» **TASK PROMPT**
Take the line that contains "The width and height of the screenshot is (1204, 981)." as the first line and the final line of the records as the last; return exactly those lines and the lines between.

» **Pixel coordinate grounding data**
☆ ☆ ☆ ☆ ☆
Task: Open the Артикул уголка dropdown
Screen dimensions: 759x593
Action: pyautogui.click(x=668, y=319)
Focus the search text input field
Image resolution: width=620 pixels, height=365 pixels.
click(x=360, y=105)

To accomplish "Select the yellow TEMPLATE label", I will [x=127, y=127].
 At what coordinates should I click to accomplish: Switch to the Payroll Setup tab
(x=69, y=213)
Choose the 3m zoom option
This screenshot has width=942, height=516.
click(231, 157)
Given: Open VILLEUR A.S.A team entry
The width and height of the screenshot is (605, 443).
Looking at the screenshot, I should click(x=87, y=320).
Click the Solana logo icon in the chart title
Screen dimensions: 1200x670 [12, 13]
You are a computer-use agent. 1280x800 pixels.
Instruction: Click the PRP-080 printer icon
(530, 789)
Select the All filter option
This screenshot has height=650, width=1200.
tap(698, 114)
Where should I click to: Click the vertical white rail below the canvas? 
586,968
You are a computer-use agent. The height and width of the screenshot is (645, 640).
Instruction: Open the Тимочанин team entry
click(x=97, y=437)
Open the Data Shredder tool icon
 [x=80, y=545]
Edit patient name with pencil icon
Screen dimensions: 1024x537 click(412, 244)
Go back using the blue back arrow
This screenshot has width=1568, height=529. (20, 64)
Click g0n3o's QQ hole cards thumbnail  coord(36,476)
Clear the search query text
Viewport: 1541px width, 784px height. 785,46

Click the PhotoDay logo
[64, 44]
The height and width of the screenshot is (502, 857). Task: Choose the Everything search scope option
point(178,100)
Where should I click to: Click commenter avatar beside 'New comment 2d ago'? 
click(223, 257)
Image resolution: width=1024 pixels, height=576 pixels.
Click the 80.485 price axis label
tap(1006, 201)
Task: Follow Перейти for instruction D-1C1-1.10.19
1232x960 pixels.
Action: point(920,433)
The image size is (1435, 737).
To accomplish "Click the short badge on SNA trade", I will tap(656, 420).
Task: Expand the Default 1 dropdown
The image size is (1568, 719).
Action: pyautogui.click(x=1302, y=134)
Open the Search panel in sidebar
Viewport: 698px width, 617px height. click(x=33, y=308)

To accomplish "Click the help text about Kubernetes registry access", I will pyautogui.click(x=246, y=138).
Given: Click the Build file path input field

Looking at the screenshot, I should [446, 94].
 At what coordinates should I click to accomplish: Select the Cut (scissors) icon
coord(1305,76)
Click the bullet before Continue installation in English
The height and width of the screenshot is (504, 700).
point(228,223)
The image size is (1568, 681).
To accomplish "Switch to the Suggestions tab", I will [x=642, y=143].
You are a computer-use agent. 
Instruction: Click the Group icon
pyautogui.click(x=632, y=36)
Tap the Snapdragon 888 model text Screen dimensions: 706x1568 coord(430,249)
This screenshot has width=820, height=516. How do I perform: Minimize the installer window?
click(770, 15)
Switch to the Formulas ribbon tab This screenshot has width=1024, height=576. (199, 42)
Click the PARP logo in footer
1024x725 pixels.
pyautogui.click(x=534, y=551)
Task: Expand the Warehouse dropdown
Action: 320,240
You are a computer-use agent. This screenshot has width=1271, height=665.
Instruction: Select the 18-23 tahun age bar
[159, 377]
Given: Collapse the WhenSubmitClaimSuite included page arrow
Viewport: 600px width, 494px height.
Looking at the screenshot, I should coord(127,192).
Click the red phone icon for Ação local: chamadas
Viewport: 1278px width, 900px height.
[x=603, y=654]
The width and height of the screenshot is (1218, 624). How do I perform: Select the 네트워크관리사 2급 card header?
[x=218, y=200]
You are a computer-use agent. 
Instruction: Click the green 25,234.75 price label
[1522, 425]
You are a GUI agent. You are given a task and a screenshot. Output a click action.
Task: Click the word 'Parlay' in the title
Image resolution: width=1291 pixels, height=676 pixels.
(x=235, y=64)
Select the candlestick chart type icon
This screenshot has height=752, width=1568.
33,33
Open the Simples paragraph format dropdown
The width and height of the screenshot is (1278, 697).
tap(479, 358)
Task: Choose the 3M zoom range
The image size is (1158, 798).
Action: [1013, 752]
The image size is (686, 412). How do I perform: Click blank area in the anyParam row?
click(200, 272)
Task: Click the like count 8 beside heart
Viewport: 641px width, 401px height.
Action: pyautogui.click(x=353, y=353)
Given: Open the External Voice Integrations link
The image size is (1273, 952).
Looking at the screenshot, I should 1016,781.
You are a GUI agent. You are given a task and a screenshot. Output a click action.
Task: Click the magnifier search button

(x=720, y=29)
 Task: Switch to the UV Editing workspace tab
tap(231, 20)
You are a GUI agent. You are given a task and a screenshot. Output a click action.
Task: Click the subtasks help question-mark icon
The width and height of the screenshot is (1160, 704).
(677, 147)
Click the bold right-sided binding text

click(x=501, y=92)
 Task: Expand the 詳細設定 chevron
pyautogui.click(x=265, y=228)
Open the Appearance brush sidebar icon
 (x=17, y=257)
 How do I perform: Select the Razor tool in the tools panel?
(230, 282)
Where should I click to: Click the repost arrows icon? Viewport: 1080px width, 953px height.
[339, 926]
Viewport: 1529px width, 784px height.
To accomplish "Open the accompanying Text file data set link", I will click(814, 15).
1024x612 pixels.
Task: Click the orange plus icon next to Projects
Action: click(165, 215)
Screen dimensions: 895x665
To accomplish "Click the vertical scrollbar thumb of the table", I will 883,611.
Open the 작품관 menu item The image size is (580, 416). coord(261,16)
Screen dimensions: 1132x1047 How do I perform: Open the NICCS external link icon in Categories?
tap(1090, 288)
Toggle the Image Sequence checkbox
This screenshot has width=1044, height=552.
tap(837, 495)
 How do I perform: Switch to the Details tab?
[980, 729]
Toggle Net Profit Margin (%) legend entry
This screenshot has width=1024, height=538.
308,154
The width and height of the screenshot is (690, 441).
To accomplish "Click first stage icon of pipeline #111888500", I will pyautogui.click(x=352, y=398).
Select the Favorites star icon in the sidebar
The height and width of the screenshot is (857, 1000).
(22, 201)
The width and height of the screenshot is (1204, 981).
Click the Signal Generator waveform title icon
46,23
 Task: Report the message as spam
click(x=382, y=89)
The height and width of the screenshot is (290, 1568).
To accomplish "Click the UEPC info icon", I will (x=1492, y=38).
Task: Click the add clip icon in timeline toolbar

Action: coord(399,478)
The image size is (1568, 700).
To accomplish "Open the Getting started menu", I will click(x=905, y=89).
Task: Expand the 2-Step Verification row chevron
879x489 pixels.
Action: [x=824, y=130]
☆ ☆ ☆ ☆ ☆
» **EXPECTED ANSWER**
The width and height of the screenshot is (1204, 981).
Click the Signal Generator waveform title icon
46,23
 Task: Report the message as spam
click(x=382, y=89)
The height and width of the screenshot is (290, 1568).
To accomplish "Click the UEPC info icon", I will (x=1492, y=38).
Task: Click the add clip icon in timeline toolbar

Action: coord(399,478)
The image size is (1568, 700).
To accomplish "Open the Getting started menu", I will click(x=905, y=89).
Task: Expand the 2-Step Verification row chevron
879x489 pixels.
Action: [x=824, y=130]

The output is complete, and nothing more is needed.